The reason why I am saying that now it's a seasonal one is going to start. If you see the coming season, the coming season normally starts from October to March will be the peak. But unfortunately, this time the festive season was there, monsoon was there. So October was not that great. But now from November onward, everybody has to keep going, otherwise they will be missing the business because now is the peak season. So these are the assumptions we have taken while considering this growth and we are of the view that we should not be wrong in our assessment.
Got it. Plus, destocking has happened. So, in some sense, some restocking might happen too. But so, you reckon 13%-odd volume growth to meet the lower end is distinctly possible. Can you do more? Is it possible that you hit a number for the whole year between 10 and 15% and therefore, could you actually do maybe 16-17% volume growth as well?
Hiranand Savlani: So it is possible, provided restocking takes place in a very aggressive manner. If the price rises to a 10% kind of level, then there is a high probability that the dealer and distributor will be overbought and in that case, we will be able to even hit more than 10% and even 15% also possible. Last year, also, if you see, we guided the street 15% volume growth, and then midway, we revised our guidance to 20% and we completed the year with the 25% kind of growth.
So if the demand will be there in the system, Astra is not going to be stacked back. We are ready. We have the capacity ready with us. We have infrastructure ready with us. Now, we have a new plant ready. So I think all this is going to definitely help the growth. Only thing is that we are waiting for the things to settle down, and in the last two, three days, we are seeing that the demand has already started picking up.
My final question is on Margins, Mr. Savlani. When do you expect margins to stabilise?

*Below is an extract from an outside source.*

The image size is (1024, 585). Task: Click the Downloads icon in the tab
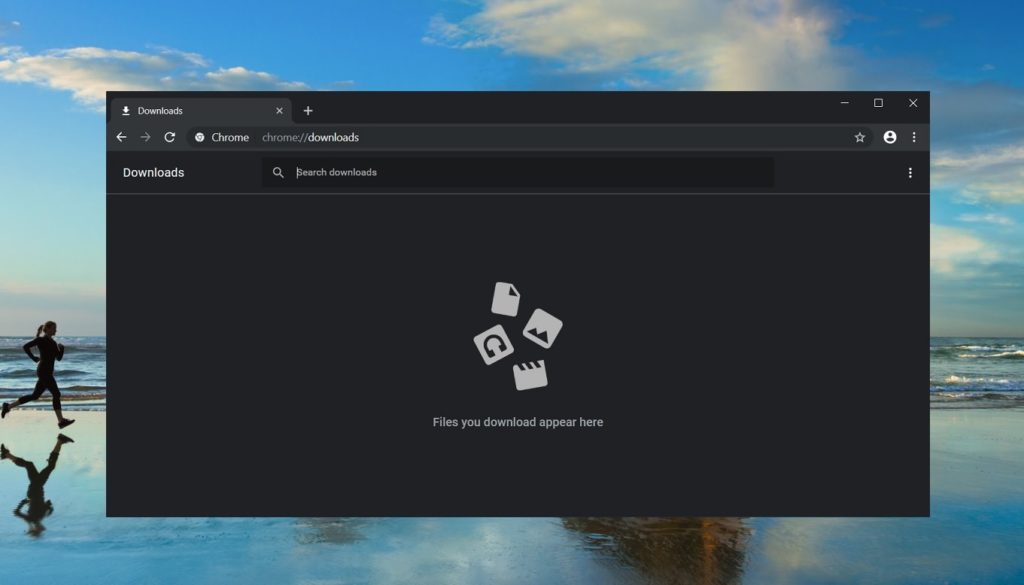[126, 110]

Hiranand Savlani: The best part of this half is that whatever we have guided, we have delivered in the margins. We have communicated that we will build between 16 to 18% kind of range in the coming within we have delivered that. We are close to about 18% so we are on the higher end. Now with the inventory gain and that can come in the second half, there is a probability that it can be even more also. So, on that side, we don't see any problem.

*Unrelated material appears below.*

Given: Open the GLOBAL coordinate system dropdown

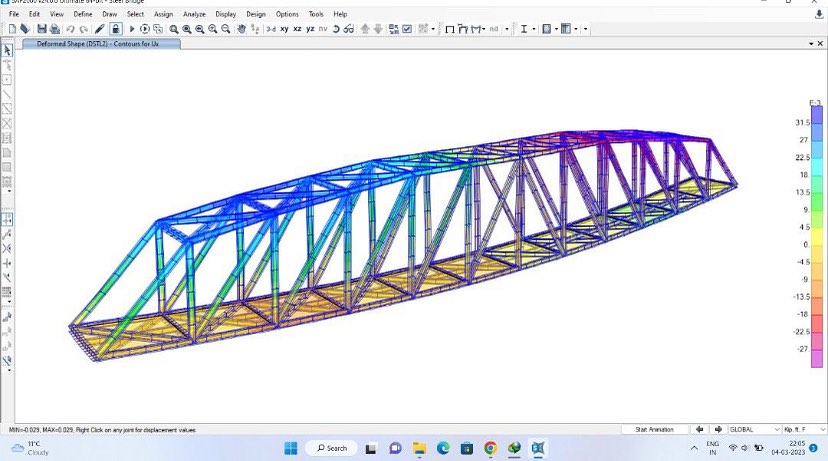Looking at the screenshot, I should 753,429.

Our India Operation margins, we have guided 14-16% adhesive. We delivered 15-15.5%. So, we are very well within the range. The only little challenge which we have faced is in the Paints and the UK operation. There, I already explained to you that in both the businesses, we have taken the judicious call that we are going to expand the paints business. So that's why we have to take a temporary hit.
But that base is very low, so it's not going to affect the company overall. Similarly, in the UK, once, the queue for this new product launch will be there. Now in the U.S also, our 12 new product launches will be there. There's a high probability that we will be back to the double-digit market in the UK. Right now, minus 2%. So, we are forecasting a double-digit margin next year.
So, I am confident that with all this initiative which management has taken, little delay is there, but we are confident that now everything is done. So hopefully things will start coming up, and our overall margin guidance of 15-16% we are definitely going to deliver, and even today we are able to deliver.